Surgery and its Alternatives

Integrative medical physician Sandra McLanahan, M.D., has for many years been the nation’s leading expert on the medical effects of yoga. Executive Medical Director of the Integral Health Center in rural Buckingham, Virginia, she also served for 20 years as Director of Stress Management Training for the Preventive Medicine Research Institute, where she was a crucial part of the research team led by Dean Ornish, M.D., which established, in studies published in The Lancet and The Journal of the American Medical Association, that heart disease can be reversed by a combination of a low-fat, high fiber vegetarian diet, yoga, meditation, and group support.

McLanahan is a 1968 magna cum laude graduate of Swarthmore College, received her M.D. from Wayne State University, and completed a residency in Family Practice at the University of Massachusetts. Aside from her work with the Integral Health Center and the Preventive Medicine Research Institute, Dr. McLanahan was among the founders of the pioneering Commonweal Cancer Help Program.

Her most recent book, Surgery and Its Alternatives, co-authored with her brother David McLanahan, M.D., a surgeon, is a unique and comprehensive guide for people facing the possible need for surgery, and is a must for their caregivers as well. The doctors McLanahan cover 200 different diseases for which surgery is sometimes necessary, describing the causes of each disease (including dietary and stress factors) and presenting alternatives to surgery as well as complementary medicine approaches that can be utilized along with surgery.

In this interview with Dr. Daniel Redwood, McLanahan, a 5th generation doctor, describes how her father inspired her ethic of service, how the incompleteness of her medical education led her to search for deeper answers, her work with Dean Ornish and the late Swami Satchidananda, the value of yoga, the best ways to deal with heart disease, and her vision of a truly integrated approach to health and healing.

For further information:
Sandra McLanahan, M.D.
Route 1 Box 1680
Buckingham, VA 23921
Daniel Redwood: When did you first consider going into medicine?

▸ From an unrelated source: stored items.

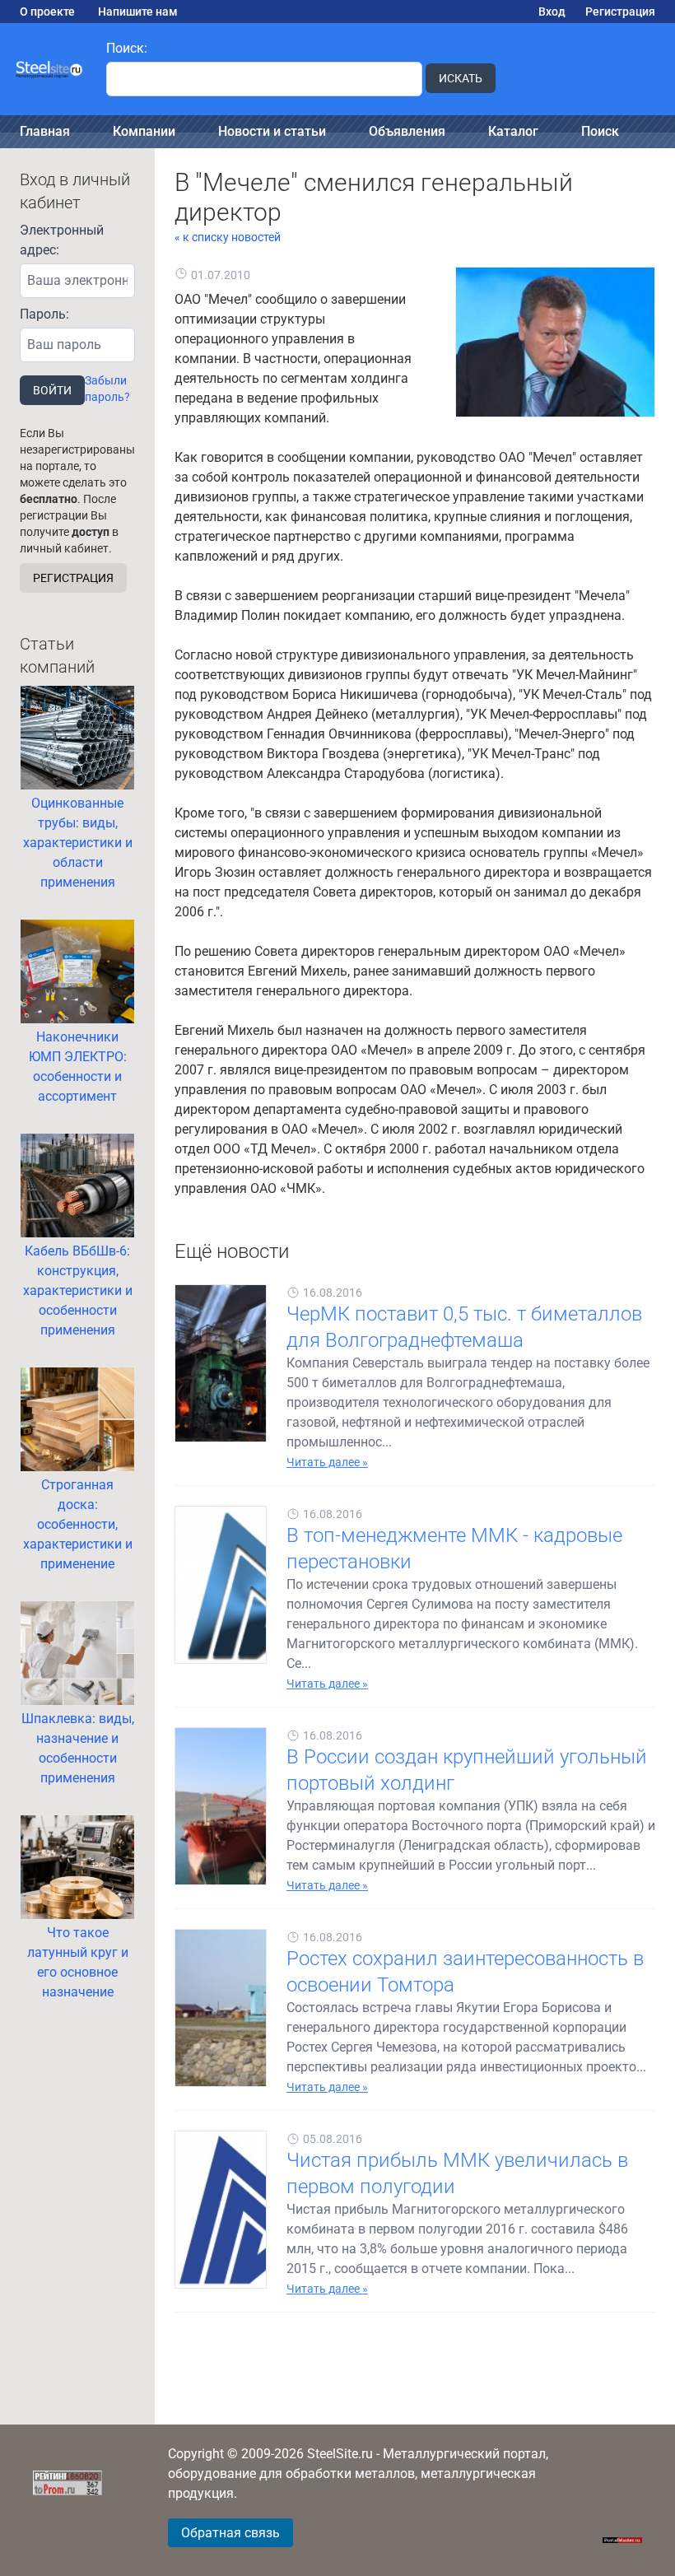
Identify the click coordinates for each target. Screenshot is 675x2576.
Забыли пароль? (107, 388)
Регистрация (620, 11)
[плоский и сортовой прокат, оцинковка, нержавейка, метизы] (49, 69)
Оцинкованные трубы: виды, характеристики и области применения (78, 842)
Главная (45, 131)
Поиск (600, 131)
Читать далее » (327, 1462)
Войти (52, 390)
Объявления (407, 131)
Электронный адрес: (62, 240)
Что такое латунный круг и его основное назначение (77, 1962)
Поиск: (126, 48)
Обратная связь (230, 2533)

Sandra McLanahan: I had an amazing father who just passed away at age 91, who was very oriented toward service. (My mother died when I was four.) He came from a very wealthy family, but he gave it all up because he saw people starving during the Great Depression. He went all around the Midwest founding co-ops and credit unions, so people could pool their resources and come together in community. He had six children; three of them are doctors and one is married to a doctor. So we all wanted to be of service.

I got interested in biology and science because of its beauty. It’s really been that which has brought me forward, the joy of life that I was given by my dad and his great dedication to service.

Redwood: What were the earliest influences leading you toward unconventional forms of medicine?

McLanahan: I got interested in that while I was in medical school. I began to see that so much of disease had a preventable aspect. I began to see that what medical school was oriented toward was simply drugs and surgery, and that it wasn’t getting at the root cause of disease. Then I read a transcript of a talk by Swami Satchidananda in which he said we have a natural state of ease, and when we lose it we get dis-ease. And so the aim should be to maintain the ease, and thereby maintain the health. Nobody had said anything like that in medical school. So I went on a retreat with him my senior year in medical school, and started learning about natural approaches to health, because he had been trained as a naturopath and a homeopath in India, as well as in the science of yoga. Since then, which was 35 years ago, I have been studying these approaches. I went to India with him and visited the yoga hospitals, looked at the naturopathic tradition over there as well as the naturopathic tradition in this country.

Redwood: How has yoga changed your life?

McLanahan: The basic questions of life that we all face are: Who are we? And what are we doing here? I was raised as a Methodist and I was taught about God as being the Supreme Being. So I kind of envisioned this Merlin-like presence. Then, as I began to study yoga and reflected on my spiritual understanding, I began to go deeper. I realized that if God is omnipresent, then it can’t be a supreme being, but more like a supreme state of being. So I began to understand who we are more deeply from the inside, who we are and what we are doing here. Yoga provides tools that help people stay healthy, physically, mentally, and then deepen their own spiritual understanding and experience.

Redwood: How did you become involved in Dean Ornish’s research on heart disease and how would you characterize its importance?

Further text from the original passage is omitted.